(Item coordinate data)
──────

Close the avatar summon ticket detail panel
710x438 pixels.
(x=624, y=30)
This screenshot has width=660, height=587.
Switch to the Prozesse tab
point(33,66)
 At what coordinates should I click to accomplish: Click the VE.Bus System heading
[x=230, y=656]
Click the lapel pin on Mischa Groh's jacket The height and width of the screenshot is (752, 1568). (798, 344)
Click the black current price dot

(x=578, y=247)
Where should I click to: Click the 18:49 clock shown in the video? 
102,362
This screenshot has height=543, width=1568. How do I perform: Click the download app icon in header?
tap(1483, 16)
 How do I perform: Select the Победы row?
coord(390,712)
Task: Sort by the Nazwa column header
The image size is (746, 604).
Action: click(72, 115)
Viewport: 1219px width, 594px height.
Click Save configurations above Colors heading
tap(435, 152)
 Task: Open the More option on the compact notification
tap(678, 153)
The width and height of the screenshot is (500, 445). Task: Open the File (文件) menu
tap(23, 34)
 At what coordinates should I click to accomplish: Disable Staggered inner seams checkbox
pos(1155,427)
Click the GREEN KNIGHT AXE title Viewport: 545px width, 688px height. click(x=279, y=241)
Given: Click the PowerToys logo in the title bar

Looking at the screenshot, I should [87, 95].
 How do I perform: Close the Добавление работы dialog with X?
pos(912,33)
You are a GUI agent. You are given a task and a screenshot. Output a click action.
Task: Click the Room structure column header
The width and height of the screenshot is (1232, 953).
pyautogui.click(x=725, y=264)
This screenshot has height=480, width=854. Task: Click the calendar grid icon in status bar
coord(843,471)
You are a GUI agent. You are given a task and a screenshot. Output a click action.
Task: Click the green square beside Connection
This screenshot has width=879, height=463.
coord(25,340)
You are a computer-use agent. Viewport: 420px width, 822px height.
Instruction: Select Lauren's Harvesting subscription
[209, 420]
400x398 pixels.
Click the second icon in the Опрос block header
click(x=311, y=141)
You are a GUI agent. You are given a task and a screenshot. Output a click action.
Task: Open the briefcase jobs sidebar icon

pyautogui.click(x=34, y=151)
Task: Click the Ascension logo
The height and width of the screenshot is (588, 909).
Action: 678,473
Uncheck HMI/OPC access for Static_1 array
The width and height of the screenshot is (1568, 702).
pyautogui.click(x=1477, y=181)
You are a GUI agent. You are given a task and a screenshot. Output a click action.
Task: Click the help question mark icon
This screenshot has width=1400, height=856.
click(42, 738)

──────

# The task:
Copy out every line in the data above that contains the word "Select".

# Response to this exercise:
 How do I perform: Select the Победы row?
Instruction: Select Lauren's Harvesting subscription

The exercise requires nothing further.